My entire world goes one way, then another. A dizziness. A disorientation.
"She stopped breathing on the way in," says my mother.
I drop to my knees and almost crash completely to the ground. I failed my baby sister.
"Plank!" John yells and turns off the music.
In one swift motion, every fighter drops to their elbows, stretches out their body, and holds their legs up with their toes. Sweat pours off of me and creates a puddle inches from my nose. I shake. My muscles nothing more than jelly, each whimpering in protest.
"She can't hold it." Jax easily keeps plank with his chin up grinning at me from about a foot away. A thin shiny layer of sweat covers his arms and face.
"Yes, I can." No, I can't. Just like I couldn't complete a whole round against the bag. Just like I had to bail on running.
I whip my head to the right to see Kaden right beside me. Dammit, not what I need. I grit my teeth and hang my head, begging my body to stay up.
"Three minute plank, Haley," needles Jax. "Bet you'd love to kiss that floor right now."
"Screw..." Gasp. "Both of you."
They laugh and I grimace as my calves begin to burn.
"Two minutes, thirty seconds," calls my grandfather. I moan and my breath comes out in a rush. The sweat slicks the rubber padding beneath me and my toes slip. I quickly reposition myself to prevent collapsing to the floor.
Kaden eyes me then nods his chin at Jax. "We got problems."
"I know," Jax responds. "And don't think I haven't been contemplating it for the past two hours."
Praying that conversation will keep my mind off the agony, I join in. "What?"
I hate the look they share—the one that says that they are in the know and I'm not.
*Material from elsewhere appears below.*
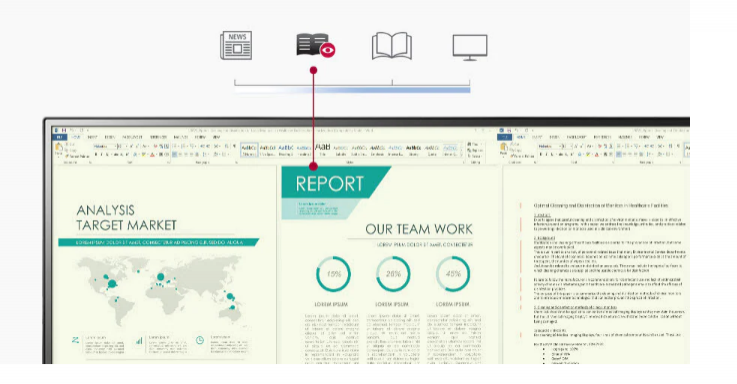The height and width of the screenshot is (384, 737).
Task: Expand the styles gallery arrow in left Word
Action: 461,155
That they are inclusive and I'm on the outside.
"Two minutes," says John as we walks past the three of us. I gain a tad bit of satisfaction when Jax readjusts.
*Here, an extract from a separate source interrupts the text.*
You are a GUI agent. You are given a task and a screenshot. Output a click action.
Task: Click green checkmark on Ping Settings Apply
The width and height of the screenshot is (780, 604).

"Are we at the YMCA, girls?" John's bare feet hesitate near Jax's head.
"No, sir," Jax bites out.
"Then keep the chatter out of my gym."
I smirk and Jax relaxes his fist long enough to flip me off.
A few seconds later, my grandfather moves to the other side of the gym.
Kaden glances around then whispers, "We've got dates."
If I was standing, I'd shrug. They've had dates since I was fourteen. I move my elbows closer together hoping it will help. My entire body trembles now and I curse internally. I do not want to fall to the floor, not with the two of them watching. They already think I'm weak and I'd hate to hand them proof.
"One minute, thirty seconds."
"John's letting us borrow his car," says Jax. "We're supposed to meet the girls at a party in twenty minutes."
"So," I spit out. Literally. Small drops of spit fly from my mouth as I struggle to hold position.
"Hay..." Kaden starts then stops. The muscles in his bicep begin to quiver.
"Last bus left twenty minutes ago," finishes Jax and swears as he readjusts again. Good. At least I'm not the only one in pain.
"And I care because?" My arms give for a second, but I immediately straighten my biceps. I'm not going to be able to do it. I'm not going to be able to stay up.
"If you want a ride home you're going to have go with us," answers Jax.
"Bull." They're just trying to freak me out—trying to get me to drop. We may not be close, but there is no way they've missed out on the rumors at school. Everyone knows Matt will be at the party and they know I'd rather hold plank for another ten minutes before I see Matt. But muwahahah, I'm faster on the mental draw—I remember my younger cousins. "Aiden and Mark need a ride home."
They annoyingly eye each other again then Kaden speaks, "They're staying the night with John so that means you're stuck with us."
My head snaps up, my toes slip, my elbows slide to the side and my body slams into the floor.